G-d obviously didn’t need the rest, He didn’t feel worn out from a week of creation, but rather for us he ceased to work to help us understand the concept that there are two distinct modalities, working toward a goal, and experiencing the goal. Shabbos is a time where we experience the arrival at the spiritual locus of our week, and we can experience it fully, while still engaged in the creative process.
When G-d created Adam (the first human being), He gave him everything he needed and only asked one thing of him – that he not eat from the fruit of the Tree of Knowledge of Good and Evil. Man gave names to all the beasts and found no mate. After this experience, which taught man that without women he is totally lost, G-d created Eve (the first woman) out of one of Adam’s ribs. G-d didn’t create woman out of Adam’s head, lest she feel she could dominate him, nor out of his feet, lest he feel he could trample her. Instead, He created her out of his rib, right next to his heart, so that he would protect her, love her, and treat her with equality.
While still enjoying their honeymoon, Adam and Eve were led into sin by the serpent, which was the external representation of evil at that time. Through a manipulation technique still used by sleazy salesmen today, the snake enticed both Adam and Eve to eat the forbidden fruit. G-d punished them by making humans mortal, by giving women birthing pains and by forcing men to work for their sustenance (prior to that fully prepared pastries would grow on trees! Weight Watchers would have had a real crisis!)

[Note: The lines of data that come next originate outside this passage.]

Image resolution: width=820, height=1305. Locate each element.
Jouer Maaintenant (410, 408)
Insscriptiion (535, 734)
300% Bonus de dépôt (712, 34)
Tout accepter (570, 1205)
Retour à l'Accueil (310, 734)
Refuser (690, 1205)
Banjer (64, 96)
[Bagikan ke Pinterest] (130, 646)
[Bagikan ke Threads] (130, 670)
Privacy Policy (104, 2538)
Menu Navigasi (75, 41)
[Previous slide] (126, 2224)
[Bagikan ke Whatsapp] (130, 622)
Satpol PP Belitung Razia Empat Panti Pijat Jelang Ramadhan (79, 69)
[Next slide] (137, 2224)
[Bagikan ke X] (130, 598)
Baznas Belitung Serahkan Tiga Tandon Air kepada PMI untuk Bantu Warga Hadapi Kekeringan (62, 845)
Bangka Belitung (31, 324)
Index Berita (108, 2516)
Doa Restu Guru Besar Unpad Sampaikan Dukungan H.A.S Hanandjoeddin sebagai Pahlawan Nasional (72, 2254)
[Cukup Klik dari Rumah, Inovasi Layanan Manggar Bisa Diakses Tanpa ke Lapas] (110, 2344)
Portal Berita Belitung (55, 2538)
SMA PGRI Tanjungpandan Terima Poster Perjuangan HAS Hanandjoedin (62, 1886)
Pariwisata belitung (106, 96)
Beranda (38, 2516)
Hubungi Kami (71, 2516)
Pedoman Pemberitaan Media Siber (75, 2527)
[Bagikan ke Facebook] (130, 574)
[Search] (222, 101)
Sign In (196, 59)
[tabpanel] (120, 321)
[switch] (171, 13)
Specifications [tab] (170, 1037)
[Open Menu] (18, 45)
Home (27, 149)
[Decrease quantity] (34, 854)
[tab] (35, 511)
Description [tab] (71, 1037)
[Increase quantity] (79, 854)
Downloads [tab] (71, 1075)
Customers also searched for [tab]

Adam and Eve gave birth to two children, Cain and Abel. Cain was a farmer and Abel was a shepherd. They both decided to give gifts to G-d but, while Cain gave inferior fruit, Abel gave the best of his flocks. G-d accepted only Abel’s gift. (Quick lesson: G-d wants you to mean it when you give to Him, so save your week-old pancakes for your brother, and give to G-d with all your heart. He doesn’t need a lot, but He wants to see you putting up your best effort!).
Cain got angry and jealous, and quickly became the world’s first murderer by killing his brother. Back then there were no good trial lawyers, and Cain had to deal directly with G-d, who didn’t take his excuses but rather told him that there are two paths one can take after sin – repent and be forgiven or don’t improve yourself and sin will constantly hound you.
The Torah then goes on to mention the ten generations of mankind from Adam until Noah. After that description, the Torah tells us how human beings lost all morality, and people did whatever they pleased. It got so bad that soon only Noah was righteous from his whole generation. Next week, will tell us more about where the world went (hint: think underwater) and more about Noah (hint: think above water), but before we stop, one last tidbit about Noah: he invented the plow, thus saving mankind billions of man-hours in the field planting by hand!
Quote of the Week: The future is only the past again, entered through another gate. ~ Arthur Wing Pinero
Random Fact of the Week: Your thumbnail grows slower than any other fingernail!
Funny line of the week: A bargain is something you don’t need at a price you can’t resist.